Appiah’s assertion helps shed light on key aspect of honor — its “what,” respect, only works when coupled with a “who.” Yes, identity, as happens, plays a significant, three-pronged, role in honor.
The first way identity figures is within the honor world, “The class of people giving and taking of respect matters.” Then honor and one’s own identity have an interaction, typically along gendered lines. And, finally, honor influences shared identities, often through nationalism, which is exactly what happened when China abandoned footbinding at the end of the 19th century.
Though there were already laws prohibiting footbinding and a vocal movement against the practice, for centuries considered “honorable” among the elite, it wasn’t until China began interacting with more industrialized states that the nation as a whole was forced to either defend or discard this honor. They chose the latter.
“The national honor of China was something all Chinese could participate in,” Appiah told me. “Since they came to see footbinding as a source of national dishonor, they had a shared concern to get rid of that dishonor, and that meant giving up footbinding.”
Laws and activism alone don’t work; minds, and a collective sense of honor, must be channelled in new directions. The press can play a significant role in raising awareness, and sometimes shame, to help dismantle “dishonorable” actions. The state, too, helps. In order for honor to flow toward a more righteous end, there must be a shared level of respect, the aforementioned honor world’s must be expanded. And it’s here that Glenn Beck’s “honor” goes awry.
Appiah agrees with Beck: the United States needs to restore its honor. The professor, however, has an entirely different rationale. “I find myself with Glenn Beck that the United States has honor that it needs to recover, and disagreeing with him about what the sources of dishonor are.” insists Appiah. “We have honor to recover of what we did at Abu Ghraib, from what we’re still doing in Guantanamo, and from what we’re doing in our prison’s everyday.” But Beck’s tactics go over honor’s head. They’re far too blunt and off-putting to truly succeed, argues Appiah.
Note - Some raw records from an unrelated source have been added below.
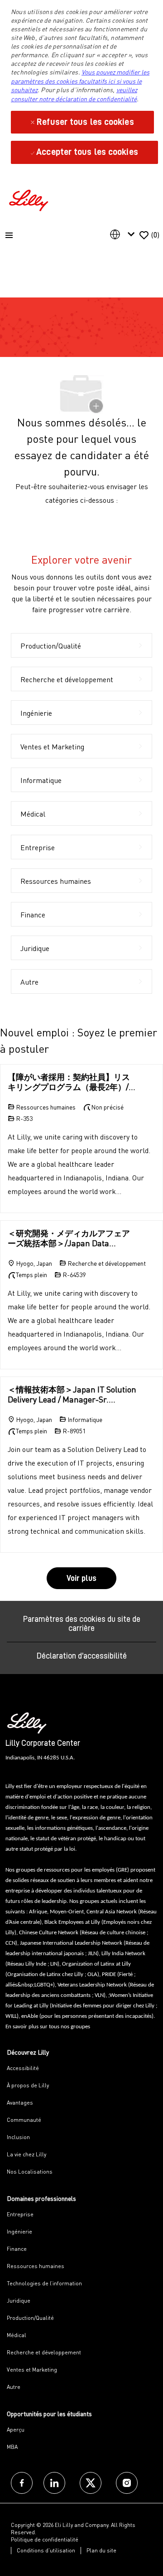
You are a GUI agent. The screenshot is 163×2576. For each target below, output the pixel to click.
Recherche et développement (44, 2352)
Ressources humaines (35, 2266)
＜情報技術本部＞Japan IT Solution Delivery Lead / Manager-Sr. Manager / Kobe (72, 1394)
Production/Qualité (30, 2317)
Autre (13, 2386)
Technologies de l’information (44, 2283)
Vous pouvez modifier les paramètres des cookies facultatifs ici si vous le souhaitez (80, 81)
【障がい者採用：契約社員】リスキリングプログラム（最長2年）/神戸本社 (72, 1082)
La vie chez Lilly (26, 2154)
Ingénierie (19, 2231)
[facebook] (22, 2483)
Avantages (20, 2102)
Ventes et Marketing (32, 2369)
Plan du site (101, 2550)
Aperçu (15, 2429)
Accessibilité (23, 2068)
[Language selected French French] (124, 234)
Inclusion (18, 2137)
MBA (12, 2446)
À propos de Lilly (28, 2085)
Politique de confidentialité (44, 2539)
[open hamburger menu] (9, 235)
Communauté (24, 2119)
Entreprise (20, 2214)
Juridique (18, 2300)
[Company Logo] (30, 199)
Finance (17, 2248)
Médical (16, 2335)
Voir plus (81, 1578)
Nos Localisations (30, 2171)
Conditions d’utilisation (46, 2550)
“One of the troubles with the version that Glenn Beck goes in for, is that it misses the subtleties,” he said. “The whole ‘shame on you’… when you get to the point that you’re saying that, your relationship with the person you’re speaking has often degenerated to the point where your attitudes are not going to help.”Beck’s rally, not surprisingly, has sparked a counter protest, led by Jon Stewart and Stephen Colbert, called “Rally to Restore Sanity,” which, amusing as it may be, does nothing to help create the dialogue needed to save America’s honor.
At the end of his book, Professor Appiah discusses Ian Fishback, the Army Captain who blew the whistle on Abu Ghraib abuses. Though Fishback could have fallen in line and kept his mouth shut, he instead chose the honorable route, because, as Appiah writes, “He understands that honor means caring not just about being esteemed but about being worthy of esteem.”
If people want to use honor to achieve moral and political ends, they have to use it well, not just wield it willy-nilly. To motivate honor, you have to be honorable yourself. And, sadly, too many of those who speak of this concept get it twisted.